(Records for this task)
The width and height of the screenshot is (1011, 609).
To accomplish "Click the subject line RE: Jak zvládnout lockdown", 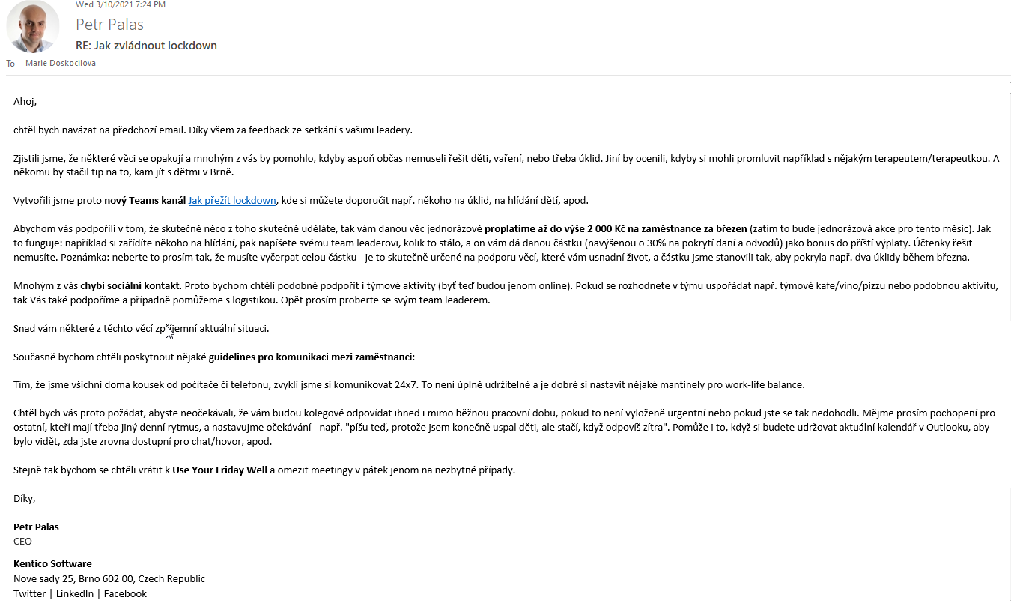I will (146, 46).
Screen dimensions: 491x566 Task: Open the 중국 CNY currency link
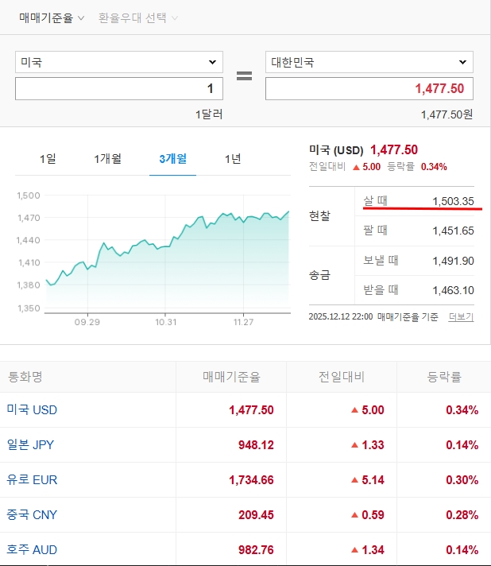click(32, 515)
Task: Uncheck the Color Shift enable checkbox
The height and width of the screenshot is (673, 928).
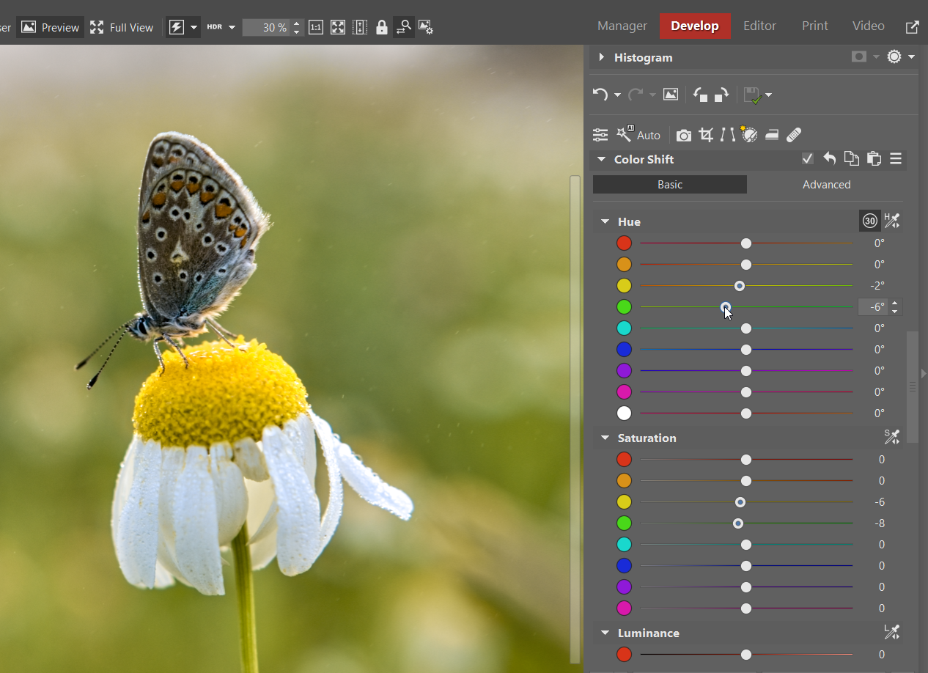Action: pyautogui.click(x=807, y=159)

(Problem to solve)
The range to transcribe runs from the line holding "The height and" through the final line of the data above; copy it exactly and exclude the pictures.

(Output of the exercise)
The height and width of the screenshot is (673, 928).
Action: pyautogui.click(x=807, y=159)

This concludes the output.